• _GIVEN INSTRUCTION_
Count the lines below that contain the string "This", matching case exactly. Reply with the number only.

─── DATASET ENTRIES ───

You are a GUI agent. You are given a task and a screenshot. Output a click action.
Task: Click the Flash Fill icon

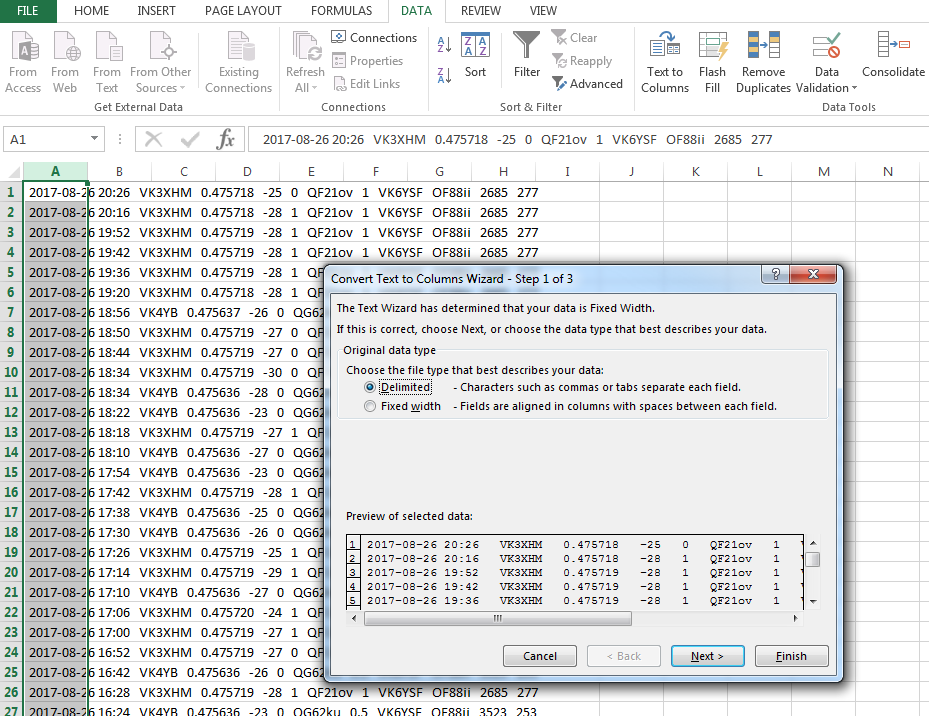(x=712, y=47)
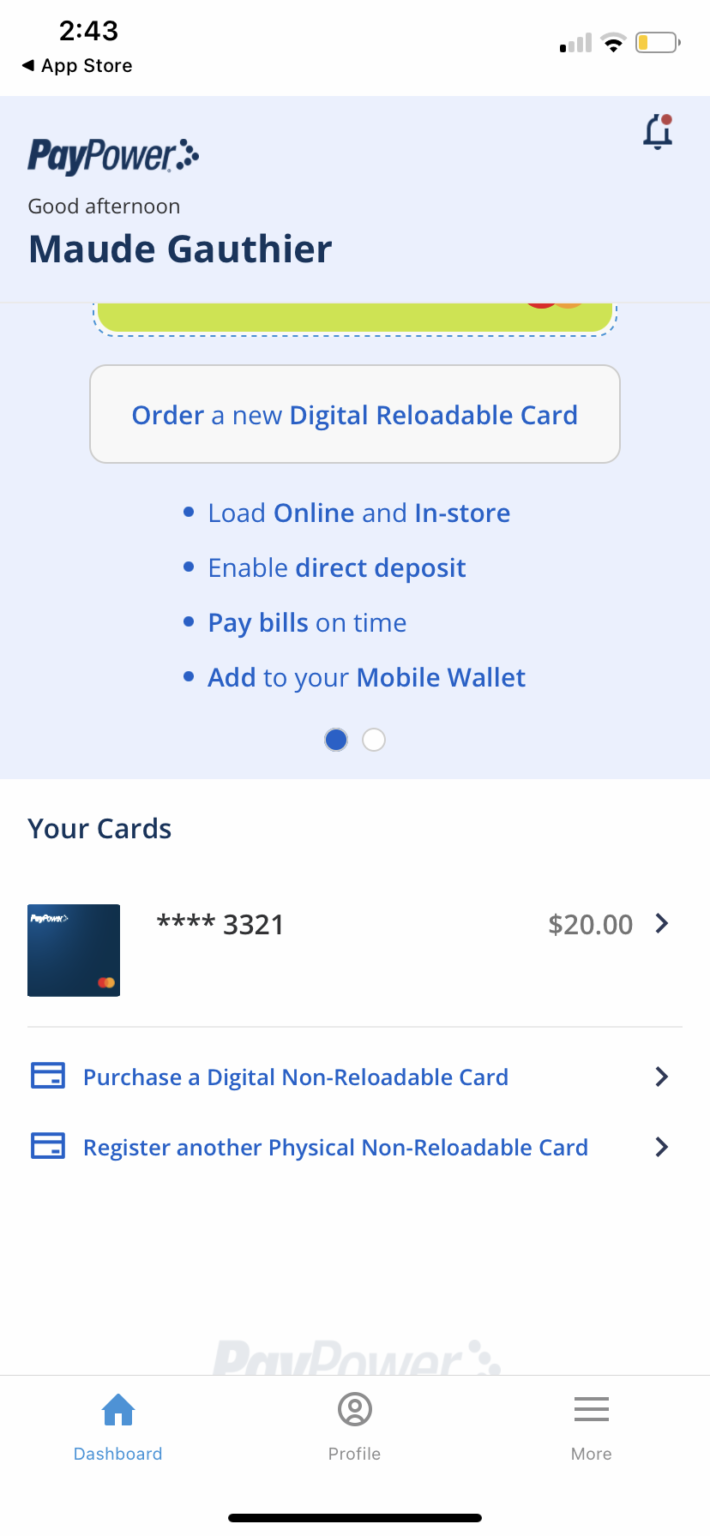710x1536 pixels.
Task: Order a new Digital Reloadable Card
Action: (354, 414)
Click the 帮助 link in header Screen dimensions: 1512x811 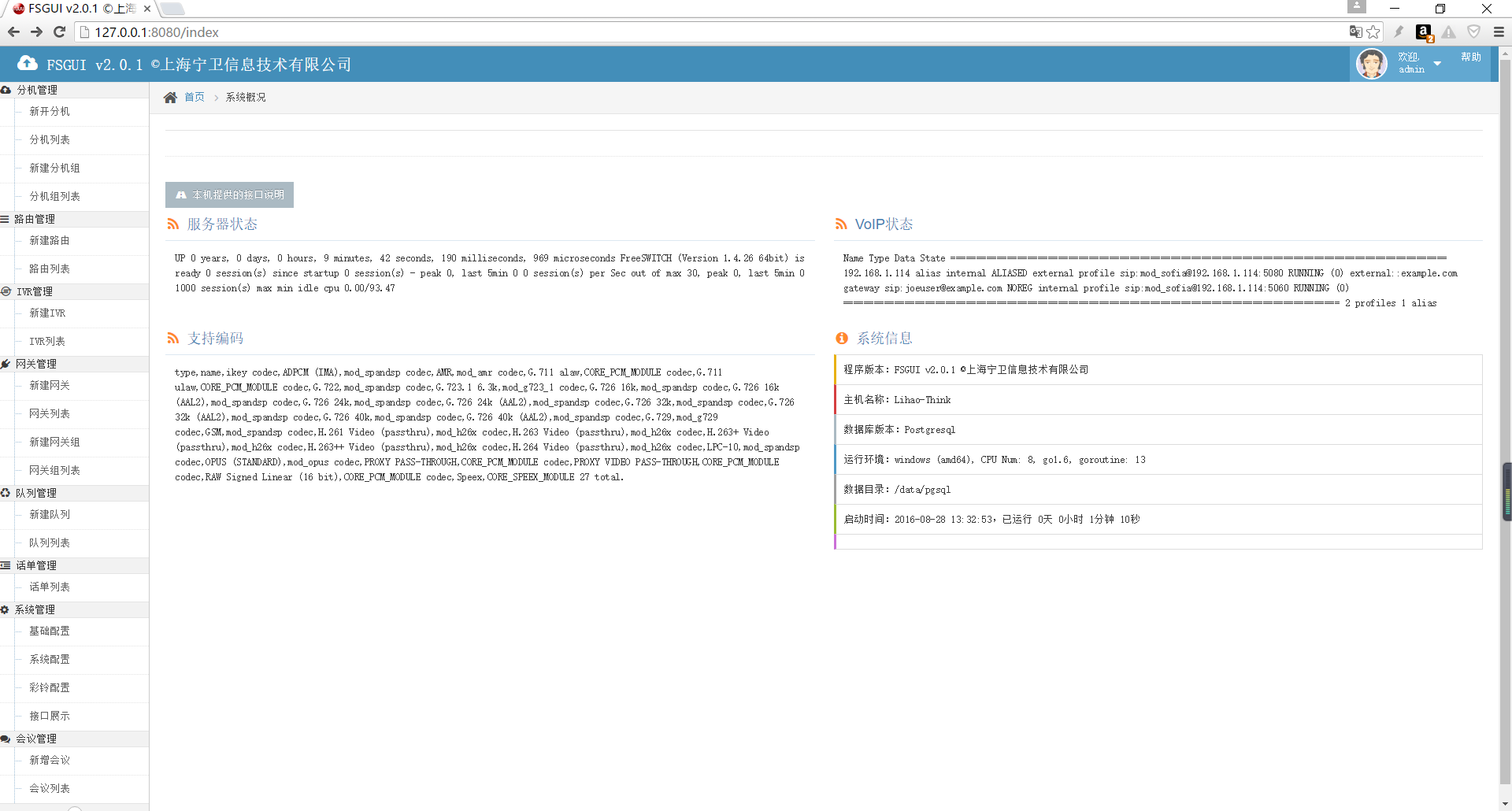point(1470,57)
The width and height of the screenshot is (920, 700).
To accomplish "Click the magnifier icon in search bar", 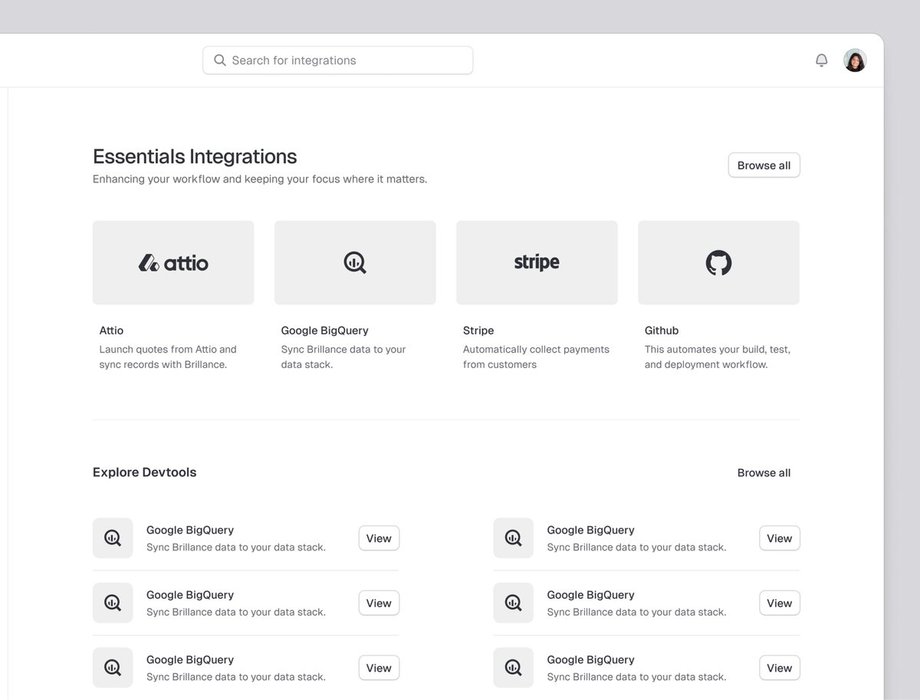I will coord(220,60).
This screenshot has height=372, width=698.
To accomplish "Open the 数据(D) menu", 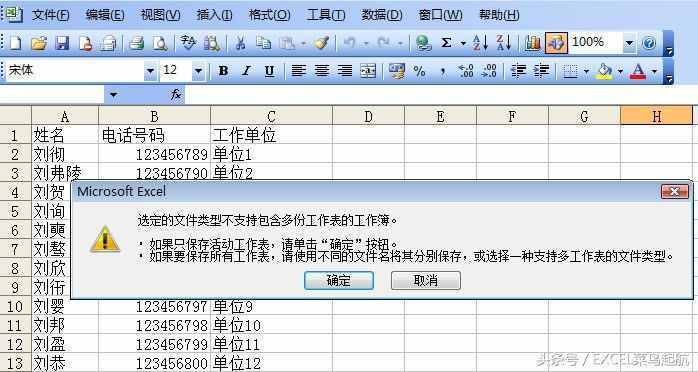I will click(381, 15).

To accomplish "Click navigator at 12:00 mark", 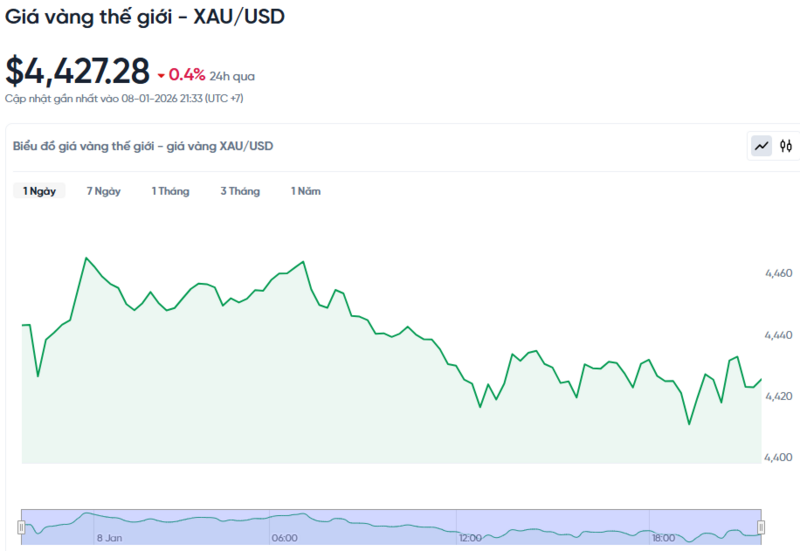I will click(469, 536).
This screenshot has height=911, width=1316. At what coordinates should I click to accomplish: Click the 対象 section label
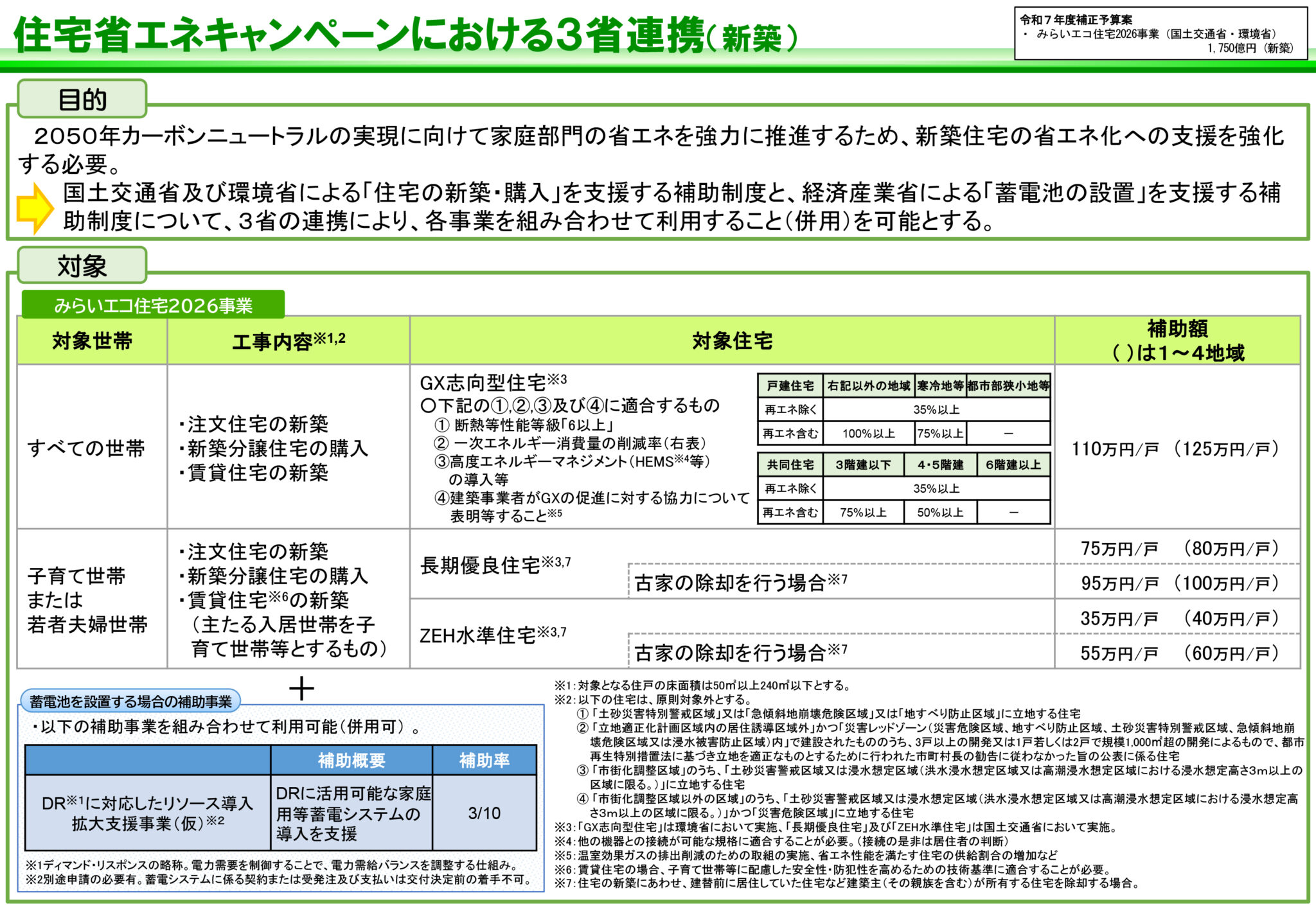tap(82, 265)
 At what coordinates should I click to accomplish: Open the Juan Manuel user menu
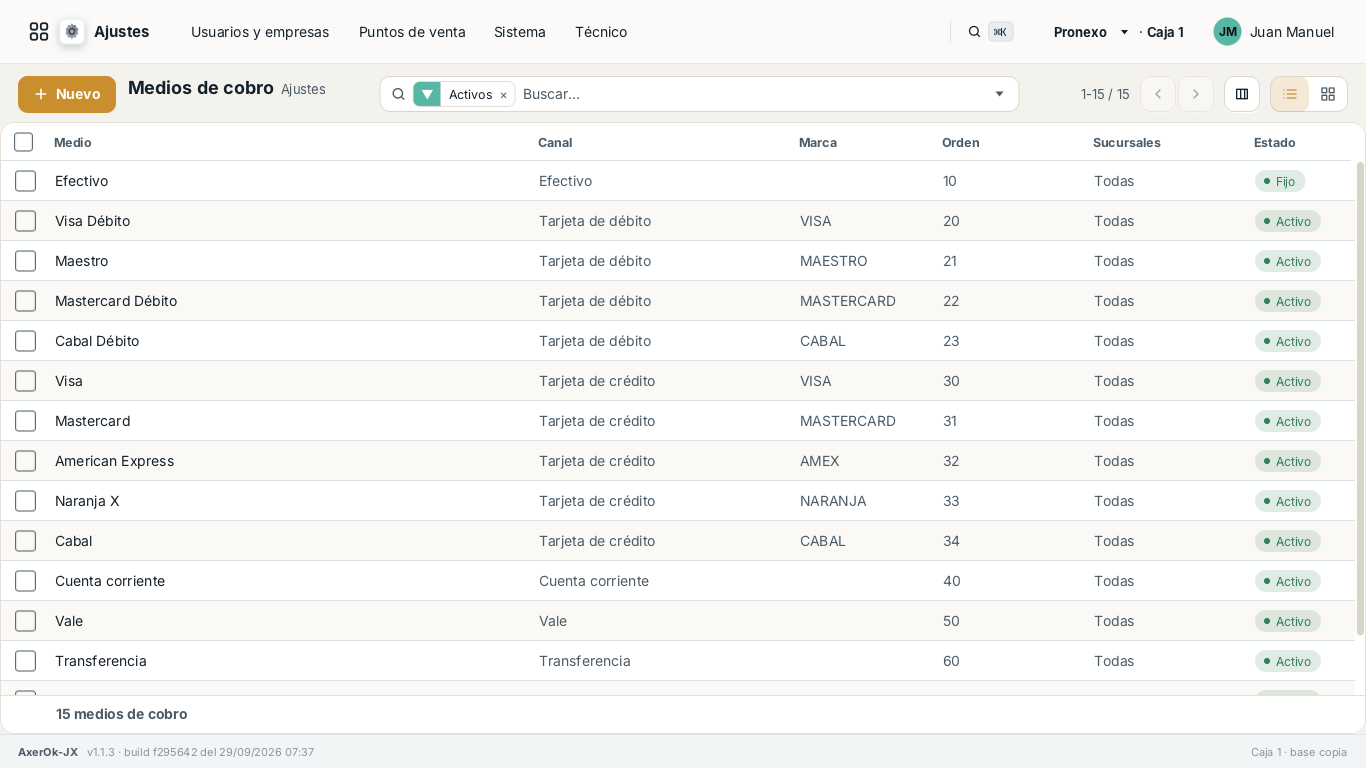coord(1274,32)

───

• _SOLUTION TO THE EXERCISE_
2